The Richmond History Podcast

Tuesday, January 24, 2012

Beth Ahabah Museum & Archives

Beth Ahabah,  1109 Franklin St, Richmond, VA photo by Jeff Majer

Stained Glass, Beth Ahabah, photo by Jeff Majer

Today I went to the Beth Ahabah Museum and Archives at 1109 Franklin St. in Richmond, Va's Historic Fan District just west of Virginia Commonwealth University.  They have three galleries. One was about Jewish women.  At the time of my visit it seemed to be mostly art works by Jewish women including a painting by Sally Bowering that was a winner.  One that was about Jews during the Civil War.  I have read a good bit on the Civil War and it just never occurred to me that folks like Judah Benjamin (Confederate Secretary of State & Confederate Secretary of War) were Jewish,  it just never crossed my mind.  One that was donated by the Virginia Historical Society, about the history of Jews in Virginia.  The first is worth seeing if you are there & the other two are worth going for. But the high light of my tour from the delightful Executive Director, David B. Farris, a Jewish convert from Texas, was the actual synagogue.  It is an octagonal building with four columns that are the bases of four arches supporting a domed ceiling.  Around the outside are a variety of stained glass windows.

Stained Glass, Beth Ahabah, photo by Jeff Majer
Stained Glass from Beth Ahabah, photo by Jeff Majer
Beth Ahabah which translates into English as "House of Love", has more than 200 years of history.  They were one of the Jewish congregations that sent a letter to President George Washington asking for reassurance that there would be REAL religious freedom, not just for Christians.  He assured them there would be.  Another rabbi exchanged letters with Robert E. Lee to get his congregants leave for religious holidays and even trying to keep some out of trouble.  They also have a number of* old Torahs, at least one that survived the Holocaust.

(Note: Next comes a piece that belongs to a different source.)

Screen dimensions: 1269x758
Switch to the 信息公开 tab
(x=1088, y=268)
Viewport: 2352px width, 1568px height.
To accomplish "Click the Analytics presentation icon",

Arch of the octagonal Beth Ahabah, Photo by Jeff Majer

Tiffany stained glass window at Beth Ahabah, photo by Jeff Majer

The current building was built in 1844, a time when the location was way outside of the city proper.  St. James Episcopal Church was built in 1912, about a block west on Franklin, and there has been a close partnership ever since.  In 1994, When St James was hit struck by lightening and very badly burned, Rabbi Jack Spiro invited them to have the Sunday church services at the Beth Ahabah.  Farris also told me that the folks from St James wanted to have a Christmas pageant with a live baby as Jesus. When the newborn from St. James became ill, the pageant was a able to have an actual Jewish baby Jesus from the Beth Ahabah congregation.  (Don't worry I asked and there was a Christmas pageant and in a synagogue and no on caught on fact the lightening strike brought them together).
Interior of Beth Ahabah, photo by Jeff Majer

Visit Beth Ahabah Museum and Archives
1109 West Franklin St. Richmond, VA
open to the public Sun-Thurs 10:00am-3:00pm

*I hate when people use the phrase "a number of".  It could mean anything from negative infinity to positive infinity.  In other words it is just a number of words.  I just couldn't remember how many.  I think it was 5-6.

**Sorry these are not the best photos.